Space will not permit review of all nine of his considerations, so I want to focus on the fifth, sixth, and ninth ones.   In his fifth consideration Marshall identified four properties of the natural state which wholly disable such a one from the practice of holiness and rather enslave him to the practice of sin. Those four properties are:

  1. the guilt of sin,
  2. an evil conscience from which gives rise to a hatred and abhorrence of God as an enemy rather than love for Him,
  3. an evil inclination, tending only to sin, and
  4. subjection to the power of the devil.

In his sixth consideration, Marshall argued against the Arminian doctrine that Christ’s death has restored the freedom of the will for all men:

“Sixthly: We have no good ground to trust on Christ to help us to will or to do that which is acceptable to him, while we continue in our natural state; or to imagine that freedom of will to holiness is restored to us by the merit of his death. For, as it hath been already showed, Christ aimed at an higher end, in his incarnation, death, and resurrection, than the restoring the decay and ruins of our natural state. He aimed to advance us to a new state, more excellent than the state of nature ever was, by union and fellowship with himself; that we might live to God, not by the power of a natural free-will, but by the power of his Spirit living and acting in us. So we may conclude, that our natural state is irrecoverable and desperate, because Christ, the only Saviour, did not aim at the recovery of it.”

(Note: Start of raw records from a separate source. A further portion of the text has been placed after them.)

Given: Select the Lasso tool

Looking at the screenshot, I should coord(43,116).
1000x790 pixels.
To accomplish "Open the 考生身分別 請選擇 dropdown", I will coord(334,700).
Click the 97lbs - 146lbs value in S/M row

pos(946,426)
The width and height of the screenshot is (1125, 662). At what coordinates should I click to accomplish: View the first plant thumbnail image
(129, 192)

In other words, the goal in salvation is not to return us to a state of innocence of neutrality, but rather to union and vitality with Christ in all its fullness (Eph. 4:13).  As Marshall went on to observe: “Our old natural man was not revived and reformed by the death of Christ, but crucified together with him, and therefore to be abolished and destroyed out of us by virtue of his death (Rom. 6:6).” I think I should point out that Marshall is here speaking of the corruption of the old man being destroyed, and he is not decrying the resurrection of our self-same bodies (WCF 32.2).

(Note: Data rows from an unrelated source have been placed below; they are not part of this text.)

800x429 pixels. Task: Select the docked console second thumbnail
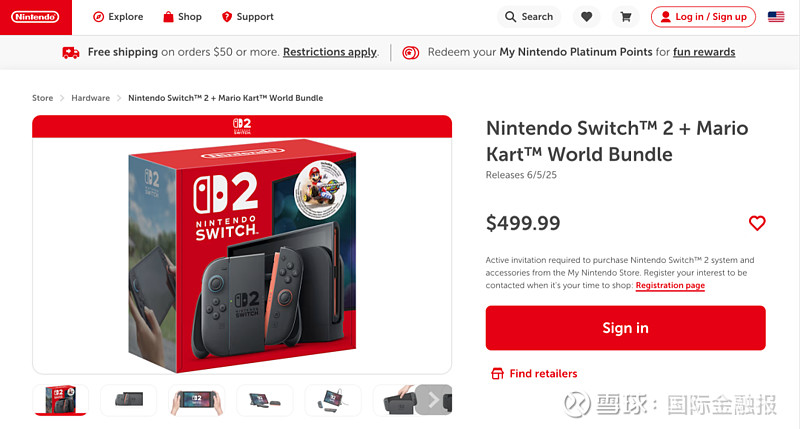coord(129,400)
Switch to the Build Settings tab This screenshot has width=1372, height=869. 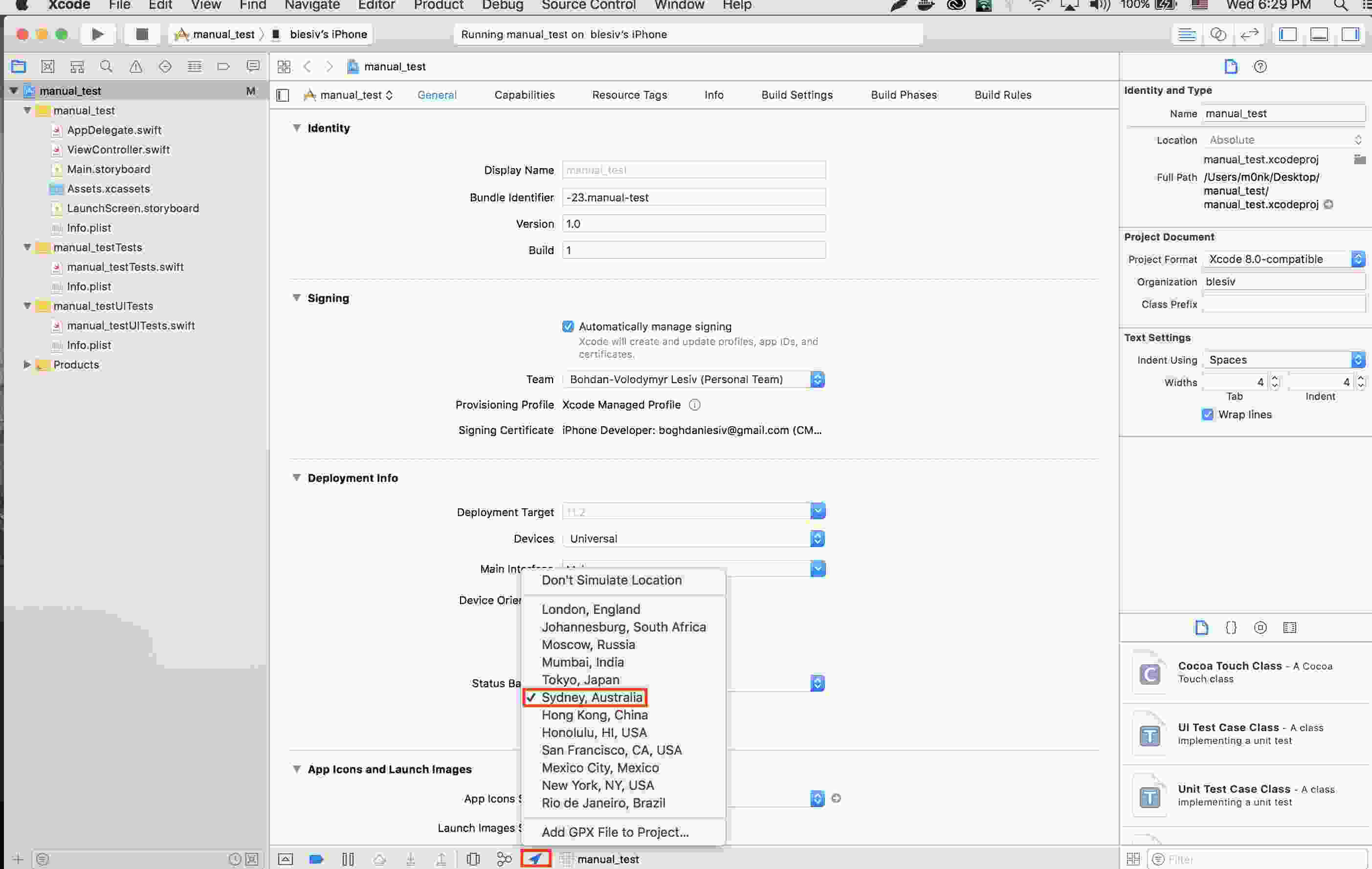(x=797, y=94)
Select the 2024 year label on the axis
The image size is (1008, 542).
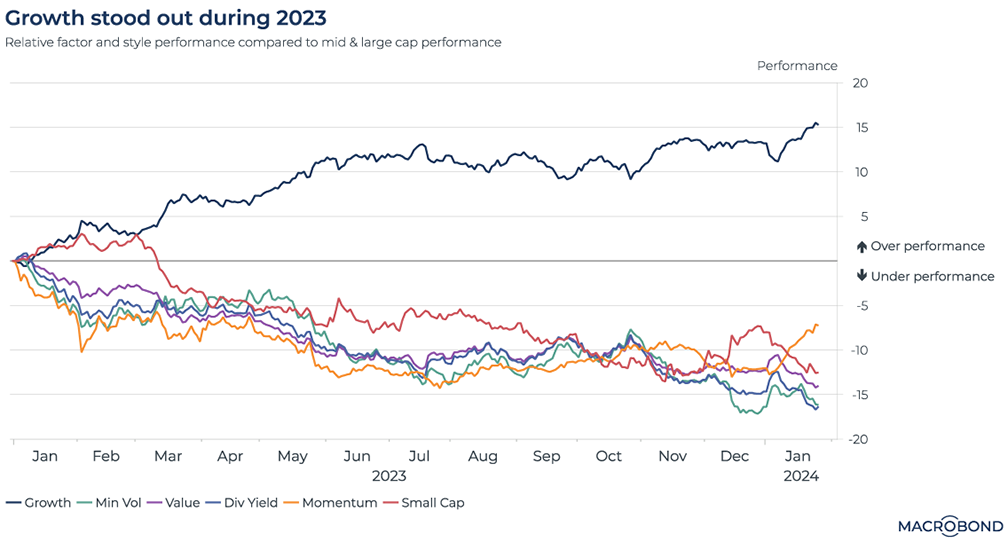point(802,476)
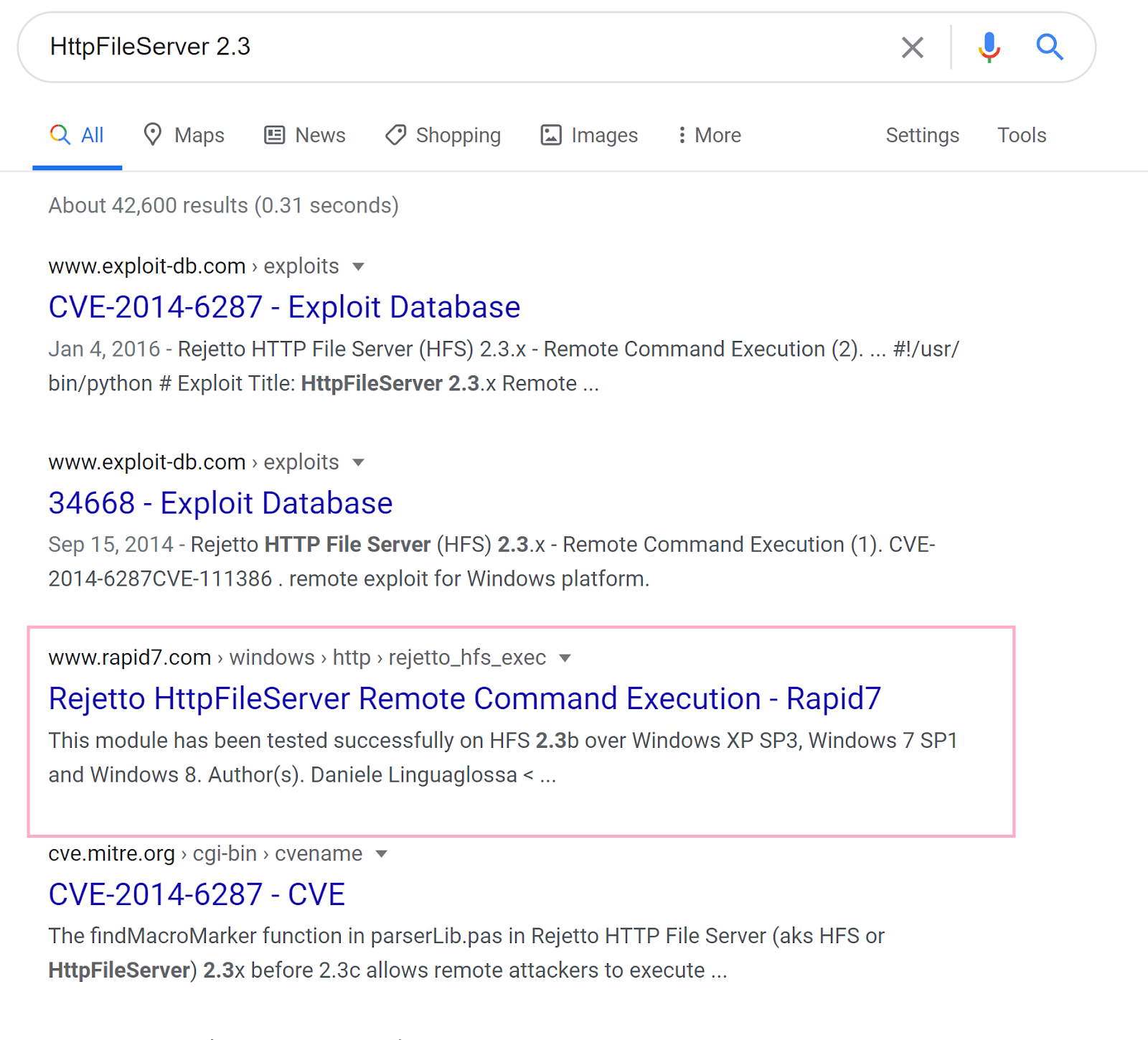Click the three-dot More icon
1148x1040 pixels.
[682, 135]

In his ninth consideration, Marshall anticipated and answered an objection that many might raise: what about examples of heathen philosophers or Jews or Christians by outward profession who may have lived without the saving knowledge of God in Christ and yet lived outstanding moral lives and were famous for their wise sayings and attainments? His answer was simple enough, beginning first with the Apostle Paul. Despite his former boastings about keeping the law, once he came to the knowledge of Christ Paul judged himself to be the chief of sinners. In addition, efforts at self-reform lack love for God, which make them utterly vapid since loving God with all one’s heart is the greatest commandment. And Marshall closed by exhorting his readers to be thankful, because things could always be worse if God stopped restraining the sinful desires of natural men:

“If God should leave men fully to their own natural corruptions, and to the power of Satan (as they deserve) all show of religion and morality would be quickly banished out of the world, and we should grow past feeling in wickedness, and like the cannibals, who are as good by nature as ourselves. But God, who can restrain the burning of the fiery furnace, without quenching it, and the flowing water, without changing its nature, doth also restrain the working of natural corruption, without mortifying it: and through the greatness of his wisdom and power, he maketh his enemies to yield to feigned obedience to him (Psa. 66:3); and to do many things good for the matter of them, though they can do nothing in a right holy manner. . . . As vile and wicked as the world is, we have cause to praise and to magnify the free goodness of God, that it is no worse.”